Идея “собирания” христианского общества в живое “всечеловеческое” единство как “внутренняя русская задача”, идея России, “снимающей” все противоречия между Западом и Востоком, сознание неразрывности, единства исторического процесса сохранялись и проповедовались Соловьевым до конца его дней. “Сцена всеобщей истории страшно выросла за последнее время и теперь совпала с земным шаром”, — писал он незадолго до своей смерти.
3. Персонализм Н. Бердяева
Пытаясь выработать новый подход к построению метафизики, Соловьев отверг традицию, в которой в качестве исходного начала принималась достоверность "чистого" разума или внешнего чувства. Истинное начало должно быть не частным, а всеобще-конкретным, должно быть истоком всего существующего - тем Началом, по отношению к которому все существующее есть только частный случай, проявление, ограничение, отвлечение, сужение и т. п. Найти такое Начало, по Соловьеву, можно только изменив само направление поисков. Нужно понять, что внешний опыт, как и мышление, на деле является производным от внутреннего опыта. Это не означает, что на место "объективных" восприятий (например, образов объектов) необходимо поставить "субъективные" восприятия (например, аффекты). Переход от внешнего опыта к внутреннему - это не замена одной системы восприятий и переживаний другой, а изменение той "системы координат", по отношению к которой мы определяем смысл любых восприятий и переживаний. Точка зрения внешнего опыта предполагает в качестве такой системы координат всеобъемлющую реальность, в которой человек занимает вторичное и подчиненное место, так что даже его внутренние состояния и аффекты приобретают однозначный и строго объективный смысл только в рамках соотнесения с этой реальностью. Наоборот, точка зрения внутреннего опыта - это принятие в качестве смысловой системы координат конкретного жизненного содержания личности, принятие в качестве точки отсчета для всех смыслов первичного и исходного смысла, обнаруживаемого каждым человеком в своем личностном бытии. При этом и восприятие любого внешнего объекта становится элементом внутреннего опыта, поскольку смысл этого восприятия задается тем, чтó оно есть по отношению к личности - как одно из неотъемлемых определений личности. Именно в полноте внутреннего опыта личности может быть обнаружен конкретный Абсолют как источник всего существующего и основа для всех последующих абстрактных полаганий, вводящих "отвлеченные начала".

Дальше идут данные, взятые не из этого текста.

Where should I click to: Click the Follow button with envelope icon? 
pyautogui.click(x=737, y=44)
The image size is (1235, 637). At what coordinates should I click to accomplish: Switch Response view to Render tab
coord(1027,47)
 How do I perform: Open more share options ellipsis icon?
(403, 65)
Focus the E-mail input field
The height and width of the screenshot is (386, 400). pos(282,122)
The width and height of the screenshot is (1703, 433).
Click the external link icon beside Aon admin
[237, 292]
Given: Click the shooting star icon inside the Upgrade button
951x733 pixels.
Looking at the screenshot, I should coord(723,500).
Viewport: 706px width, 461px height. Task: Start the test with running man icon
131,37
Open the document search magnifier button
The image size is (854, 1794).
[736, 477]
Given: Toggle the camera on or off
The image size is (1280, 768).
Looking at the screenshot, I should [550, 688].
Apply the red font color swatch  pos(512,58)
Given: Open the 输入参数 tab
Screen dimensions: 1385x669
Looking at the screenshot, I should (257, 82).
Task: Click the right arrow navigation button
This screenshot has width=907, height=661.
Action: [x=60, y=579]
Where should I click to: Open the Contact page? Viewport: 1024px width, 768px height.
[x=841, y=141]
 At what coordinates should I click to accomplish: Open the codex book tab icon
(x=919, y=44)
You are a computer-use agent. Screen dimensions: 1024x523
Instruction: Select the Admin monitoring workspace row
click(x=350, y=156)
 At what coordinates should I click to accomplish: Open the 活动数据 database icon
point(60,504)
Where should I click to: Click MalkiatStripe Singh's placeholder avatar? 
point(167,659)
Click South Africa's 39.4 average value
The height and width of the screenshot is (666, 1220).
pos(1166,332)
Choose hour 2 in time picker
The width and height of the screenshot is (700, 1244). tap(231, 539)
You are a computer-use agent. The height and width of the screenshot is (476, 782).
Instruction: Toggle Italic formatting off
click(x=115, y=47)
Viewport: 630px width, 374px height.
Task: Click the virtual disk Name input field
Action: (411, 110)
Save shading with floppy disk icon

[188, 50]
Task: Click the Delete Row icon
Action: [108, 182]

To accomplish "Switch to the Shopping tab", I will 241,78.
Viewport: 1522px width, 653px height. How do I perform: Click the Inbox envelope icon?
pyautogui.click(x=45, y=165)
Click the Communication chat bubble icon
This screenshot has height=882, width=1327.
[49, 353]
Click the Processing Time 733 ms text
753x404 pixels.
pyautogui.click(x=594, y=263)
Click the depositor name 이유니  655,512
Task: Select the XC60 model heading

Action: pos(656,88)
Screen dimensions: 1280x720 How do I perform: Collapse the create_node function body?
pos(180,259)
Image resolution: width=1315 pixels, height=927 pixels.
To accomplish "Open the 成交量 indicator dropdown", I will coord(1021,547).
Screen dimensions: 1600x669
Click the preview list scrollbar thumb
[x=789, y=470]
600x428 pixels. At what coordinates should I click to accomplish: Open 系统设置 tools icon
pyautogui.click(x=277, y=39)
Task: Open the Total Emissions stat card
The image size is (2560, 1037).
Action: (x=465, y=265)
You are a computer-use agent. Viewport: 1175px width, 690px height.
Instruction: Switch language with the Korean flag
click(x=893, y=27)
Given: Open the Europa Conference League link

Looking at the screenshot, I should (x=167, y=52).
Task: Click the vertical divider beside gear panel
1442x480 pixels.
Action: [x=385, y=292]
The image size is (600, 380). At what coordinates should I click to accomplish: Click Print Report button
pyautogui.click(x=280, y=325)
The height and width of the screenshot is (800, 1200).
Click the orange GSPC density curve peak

Сам Соловьев, как мы помним, не смог пойти в этом направлении до конца и все-таки склонился к традиционному построению метафизики через систему "отвлеченных начал". В философии Бердяева, напротив, мы находим очень последовательное проведение именно этого нового подхода к построению метафизики, полагающего в основу конкретную полноту внутреннего опыта личности. В результате в философии Бердяева проблема начала метафизики, проблема Абсолюта, оказывается тождественной проблеме личности. "Вся новейшая философия - последний результат всей новой философии - ясно обнаружила роковое свое бессилие познать бытие, соединить с бытием познающего субъекта". Недостаток традиционной, классической интерпретации бытия заключается в том, что бытие фиксируется в познавательном отношении между субъектом и объектом, причем бытие приписывается именно объекту, а субъект оказывается как бы вне бытия, вторичным по отношению к бытию (особенно резко Бердяев критикует неокантианцев, у которых бытие исчезает и из объекта). Заслуга немецкого идеализма от Канта до Гегеля в том, что в нем впервые исток бытия был перенесен в субъект. Однако Бердяев считает, что при этом все же не был найден правильный подход к бытию, поскольку вместо раскрытия самого бытия было осуществлено объективирование понятия о бытии. Неискоренимая склонность к рационализму, сводящему иррациональное и бесконечно богатое содержание личности к рационалистическим понятиям субъекта и субстанции, не позволила немецким философам правильно решить проблему бытия.